Traditionally, trial lawyers for the defense attempt to minimize discussion of damages in opening and closing arguments. If possible, they simply want to present that they do not infringe and that the patent is invalid. In an obviousness case, they will be forced to address the issue of damages. This requirement will skew how they present the case and will put additional timing pressure in the opening and closing argument (which are often limited to approximately 1 hour each). The obviousness issues also impact the plaintiff trial lawyer. If the defense counsel can establish the obviousness sub-factors, the jury may believe that the patent is obvious and, as a result, find that the patent had little or no value. Such a finding or belief by the jury may cause them to award only a very small amount of damages. Such findings are difficult to overturn on appeal in the event that the Court finds that the claims are valid and not obvious.

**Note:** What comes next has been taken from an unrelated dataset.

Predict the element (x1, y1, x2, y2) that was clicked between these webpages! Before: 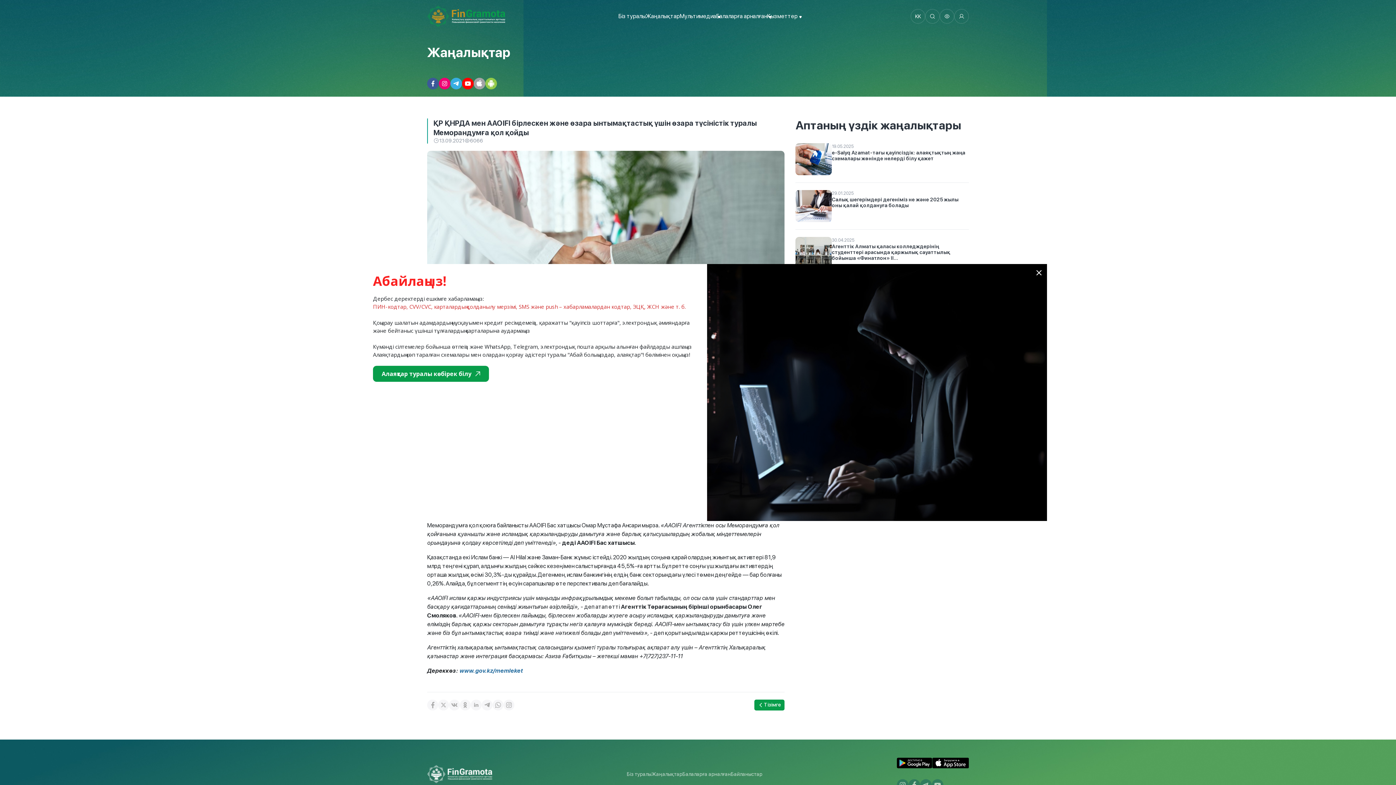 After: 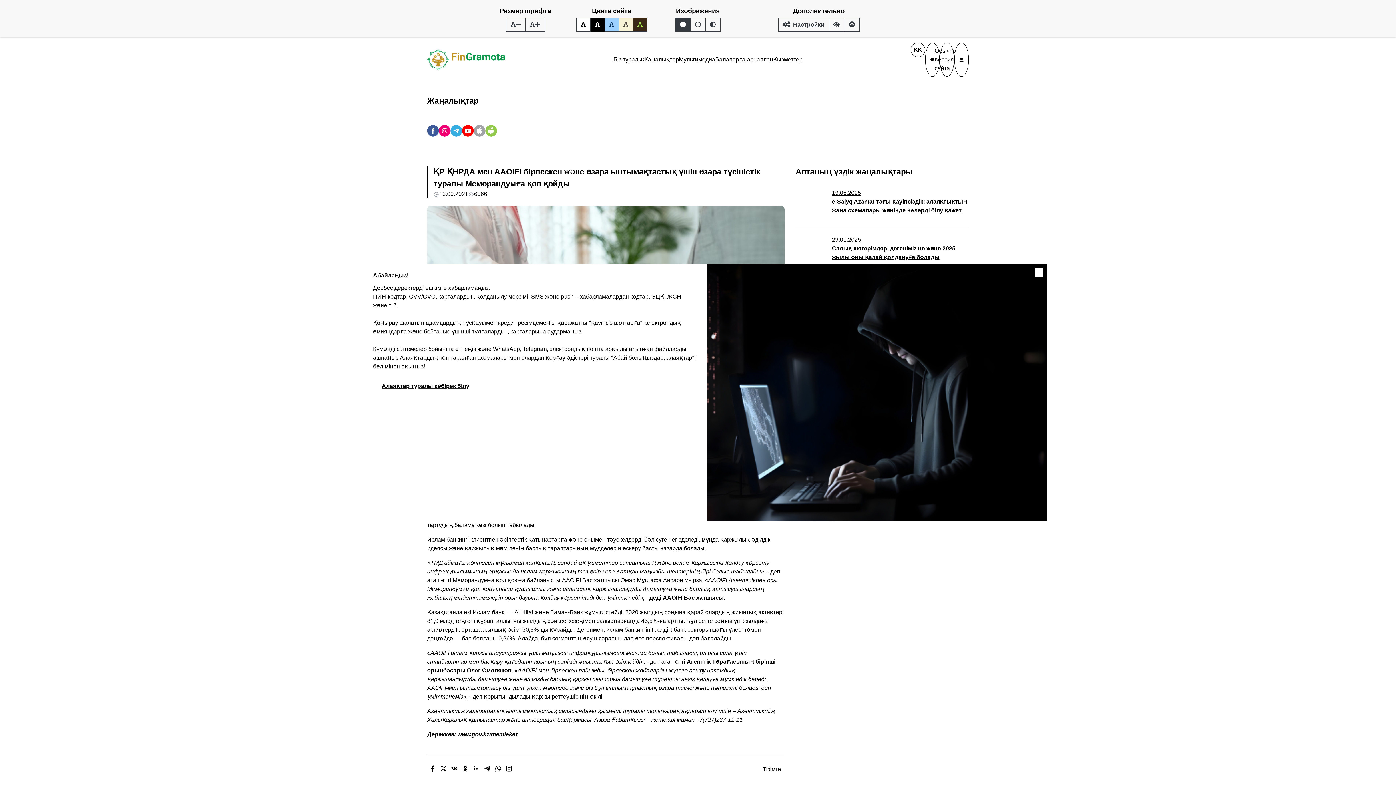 Action: bbox: (940, 9, 954, 23)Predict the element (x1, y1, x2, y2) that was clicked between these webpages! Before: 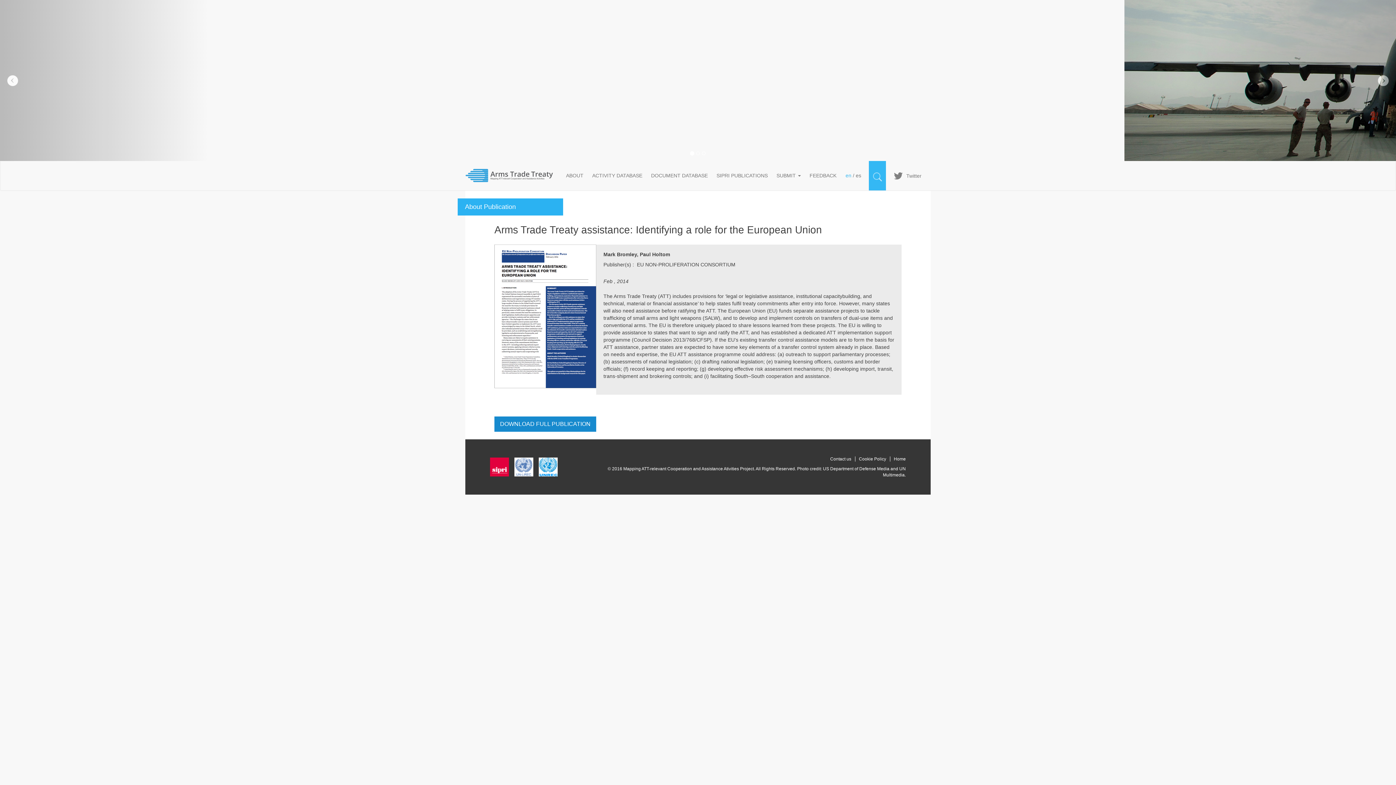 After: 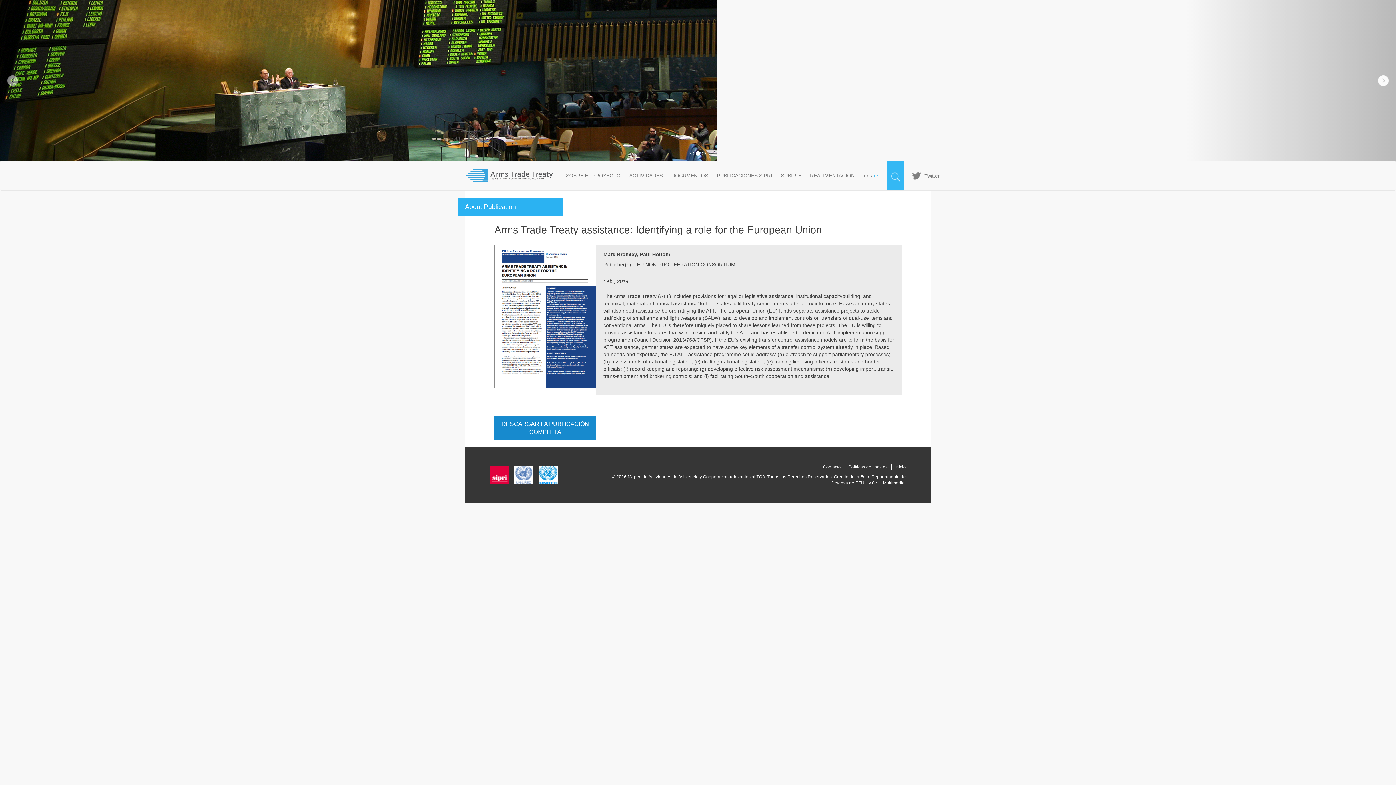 Action: label: es bbox: (856, 172, 861, 178)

In light of the above concerns, both plaintiff and defense may be inclined (for different reasons) to consider the possibility of bifurcating the liability and damages phase of the trial. The advantage for both sides is that damages will be decided for only the patent claims that are expressly found to be infringed and valid. The drawback of such an approach is that it would substantially increase the time and expense of litigation. For the plaintiff, it would also give defendant the opportunity to provide a focused challenge on the issue of damages. For the defendant, it would eliminate the ability for them to devalue the patent in light of the prior art. Each trial lawyer will have to determine how to address obviousness at trial and whether there are potential, mutual advantages in bifurcating the case at trial.
James Yoon is a partner at Wilson Sonsini Goodrich & Rosati LLP, where he is a patent trial lawyer and strategic advisor. James also teaches courses on technology, the practice of law and IP litigation at Stanford Law School and Santa Clara Law School.